For some, little communities like Canoe, Uriah, Huxford or Jay are just dots on a map, but they mean something more to us who live in these places. They are the birthplaces, burial grounds, and battlefields of our ancestors. They are where we, as children, learned to walk beside our grandfathers along old fence rows set by their grandfathers. They are where we have laid to rest those we have loved so dearly in our lifetimes in the quiet cemeteries that hold their remains. They are the places where we learned to pray, where we built friendships, where we fell in love, and they are the incarnations of all that we are and the memories of all we hold dear. To paraphrase a great movie, they are the “sacred geography” of our souls.
Such places and these sacred memories deserve to be preserved. Historic markers, memorials and murals help remind us of times and places not so long ago in our collective memory. It was such a desire to preserve these memories that the Canoe Civic Club set out to put a mural in Canoe. The group “endeavored to persevere” through Covid, heartbreak and setbacks yet the Club was able to get the project off the ground.
The subject of the mural at Canoe is a photo that Mrs. Carolyn Conn shared with this writer back in 2007 at the time we were raising money for the Canoe, Alabama historic marker at Baker’s Grocery in Canoe.
Mrs. Conn shared the photo from a postcard which showed Canoe in the 1933-1934 era showing the downtown area and many businesses and structures. It is very likely Charles Troutman, Canoe’s resident photographer, took the photo at the time of the opening of Highway 31.

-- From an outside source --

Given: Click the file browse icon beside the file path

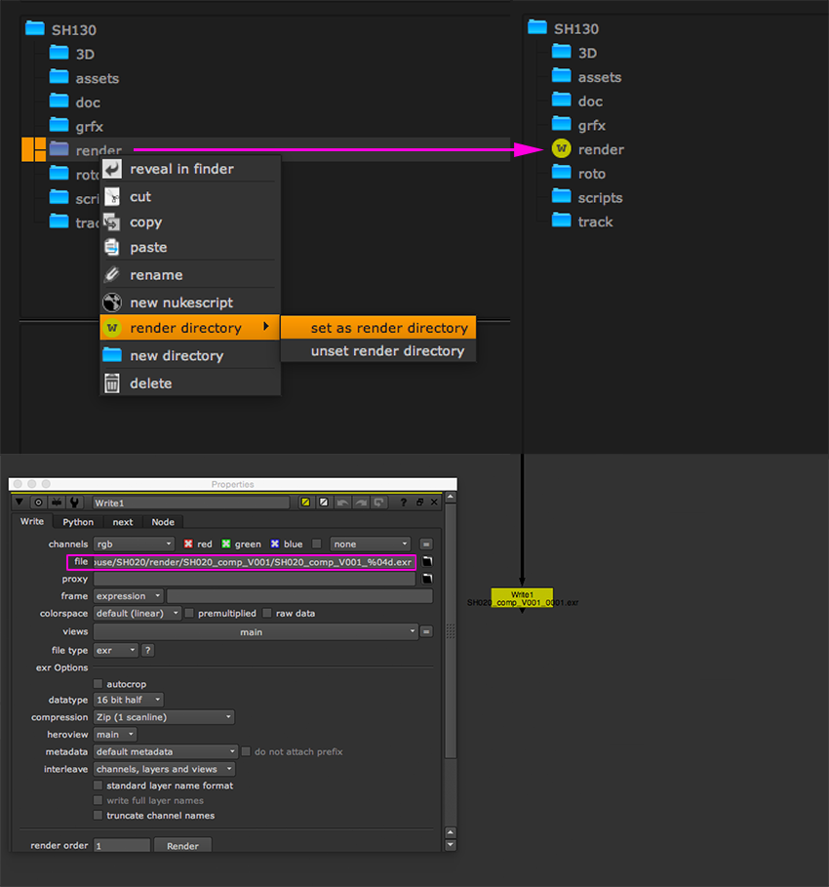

On April 5, 1934, a local newspaper reported, “Detour signs, which have routed traffic on Highway 31 around Canoe for the past several months, were removed this morning and motorists were allowed to ride over the entire length of the newly laid concrete from Atmore to Sardis Church, a distance of about 8 miles. The highway to Canoe has been open for some time, but today was the first time motorists were allowed to travel the distance from Canoe to Sardis Church, the concrete on this stretch having been poured only about two weeks ago.”

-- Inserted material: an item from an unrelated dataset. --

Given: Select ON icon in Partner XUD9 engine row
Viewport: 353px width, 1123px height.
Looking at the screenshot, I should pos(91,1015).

Speaking with Mr. Weldon Vickery outside Trucker’s in Atmore on a Saturday recently, I learned that Highway 31 through this county to Bay Minette was rare in the pouring of concrete sections in the construction of the highway. As a child I can remember riding to town and the bump that occurred as the vehicle traveled over every seam in the concrete sections on the way to town as contrasted with “going the old way,” as I was told my grandfather called it, en route to town. In retrospect I think “the old way” of going to town referred to a time before 31 and which involved country roads between Robinsonville and Atmore.
If you visit the mural in Canoe, which I encourage you to do, notice all the stores on both sides of the railroad tracks. It’s hard to believe Canoe had a two-story mercantile establishment at the intersection of today’s caution light but it’s there on the right. The store existed on the bottom floor and the local Woodman of the World and another fraternal order met upstairs once a month.

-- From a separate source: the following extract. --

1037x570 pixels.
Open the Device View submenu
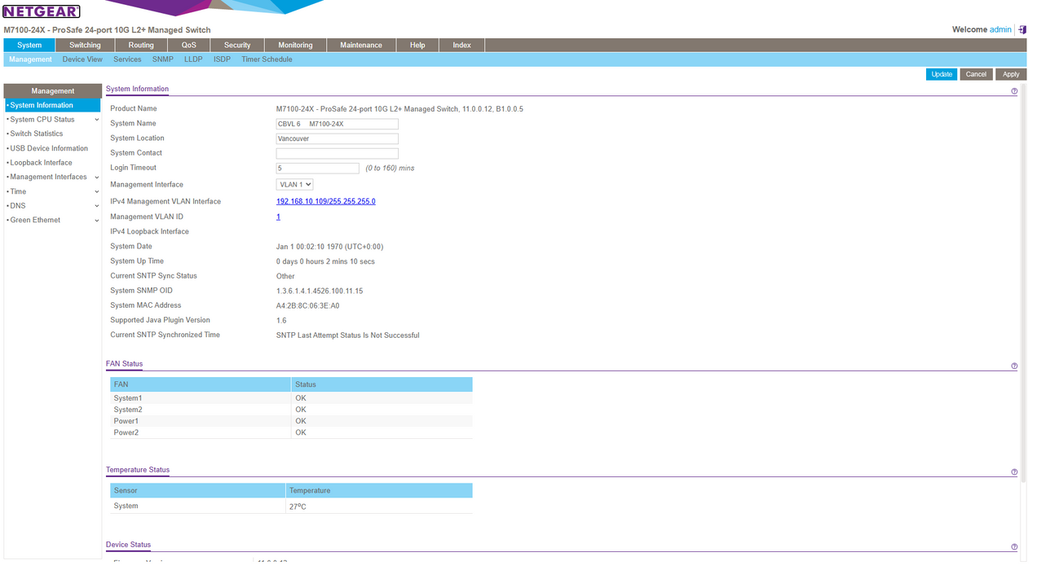click(x=82, y=59)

On the other side of the tracks is Stallworth’s Hardware, now Mill’s Fence. Train riders often knew Canoe as the town of the “Guns and Coffins” sign on their hardware store.
If you look closely, you can see a few people sitting outside the stores here and there under the awnings. You can also see Canoe’s train station and potato sheds. There’s a lot to see in this mural, which can easily be viewed without getting out of your vehicle and I’d bet you’ll see something new every time you stop and view it.
This mural was placed through a lot of hard work and dedication, and we plan a ceremony soon. I would like to take this opportunity to thank our Board of Directors, Mike Smith, Tim Chavers Wiley Farrar, Davis Amos, and Butch Black. Brandon Smith was instrumental in our community efforts and deserves a thank you for all his hard work representing his constituency in county matters with experience and dedication to his job.
The good people of Canoe also deserve thanks for their support of our efforts to improve the day-to-day lives of the people of Canoe through projects such as this mural which adds texture to the fabric of our community.
The William Carney Camp Sons of Confederate Veterans have always been supportive of efforts to preserve all of Canoe’s history, and they were certainly of great assistance in this project as well. David Landis and Landis Design Co. did a job above and beyond expectation and I think they were absolutely the right folks for this challenge. My wife deserves my thanks for all the support she has given these projects and others. If I forgot someone it is due to getting older not necessarily wiser.
So, when you’re heading east from Atmore along North Highway 31 take a look at the Canoe mural just past the caution light on the right.